Depression is my shepherd; I am in want.
He maketh me to lie down on park benches; He leadeth
    me beside the still factories.
He restoreth the bread lines; He leadeth me in the paths
    of destruction for his Party’s sake.
Yea, though I walk through the Valley of Unemployment,
    I fear every evil; for thou are with me; the Politicians
    and Profiteers they frighten me.
Thou preparest a reduction in mine salary before me in
    the presence of mine creditors; Thou anointest mine
    income with taxes; my expenses runneth over mine
    income.
Surely unemployment and poverty will follow me all the
    days of the Republican administration; and I shall
    dwell in a mortgaged home forever.

Published in the Weatherford Democrat, June 10, 1932. Collected in Donald Whisenhunt’s Depression in Texas: The Hoover Years (New York: Garland, 1983).
Politicians who are willing to lead us in the paths of destruction for their party’s sake frighten me too. Mitch McConell (R-KY): “The single most important thing we want to achieve is for President Obama to be a one-term president.”

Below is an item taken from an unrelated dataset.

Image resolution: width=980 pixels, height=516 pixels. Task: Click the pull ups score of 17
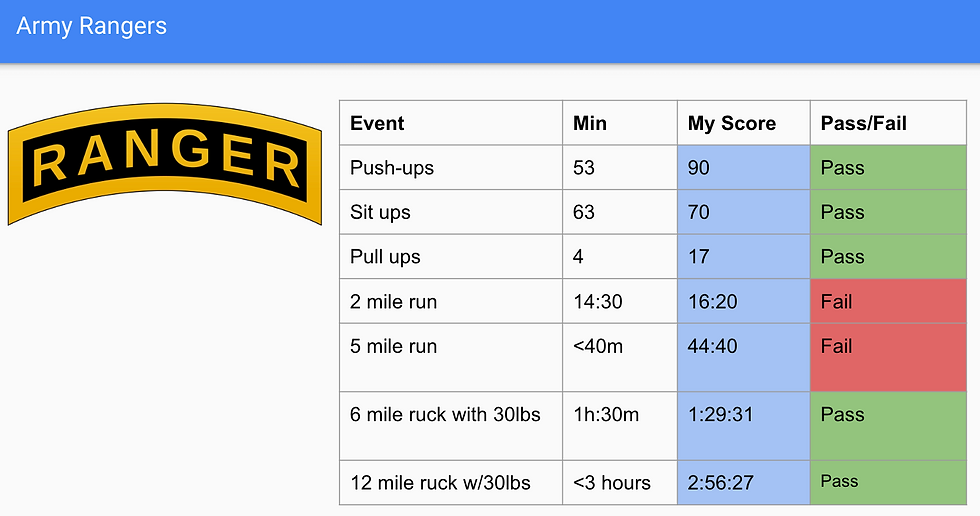744,256
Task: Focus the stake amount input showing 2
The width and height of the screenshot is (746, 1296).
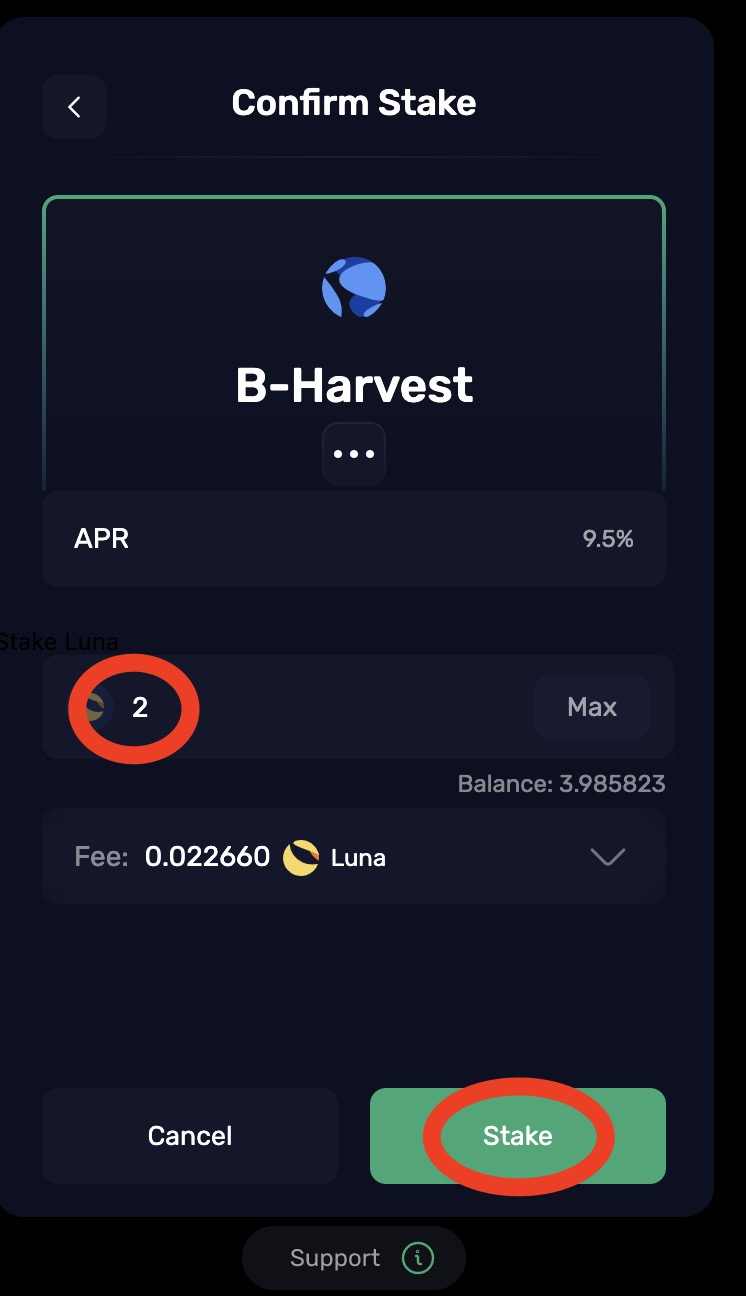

This psalm seems to have begun its life during Warren Harding’s administration:
[Amalgamated Sheet Metal Workers’ Journal, March 1922.]

[Locomotive Engineers Journal, June 1922.]
The Democrat is still publishing in Weatherford, Texas.

comments: 3

normann said...

Preview of coming attractions: http://www.salon.com/news/us_economy/index.html?story=/news/feature/2010/12/06/america_collapse_2025

I link to this article not because I agree that the scenarios will play out exactly the author sketches, but because even if some of them come true, things will not be pretty in the US. The end of dollar hegemony alone will do plenty of damage.

Non-Americans who chortle with Schadenfreude at the prospect of the US getting its comeuppance should ponder the fact that US energy profligacy not only underpins "Suburban Nation" but the current cheap food regime that has so far allowed the favelas to fester. When there is no more surplus grain for Ethiopia's begging bowl, its population will return to a solar-powered sustainable level. This goes for all places in the so-called third world that cannot feed themselves.

Whether thing get as bad for Americans as quickly as the author forecasts, one thing is certain. Americans won't be the only ones suffering. And at least those Americans within horsecart or biodiesel truck distance of arable land won't be starving. Not sure I can say the same thing about the Haitians.

End of rant.

Elaine said...

I'm afraid I agree, sadly. We *aren't* too big to fail...

Michael Leddy said...

I spent a good part of the day yesterday trying not to think about what I read in Salon.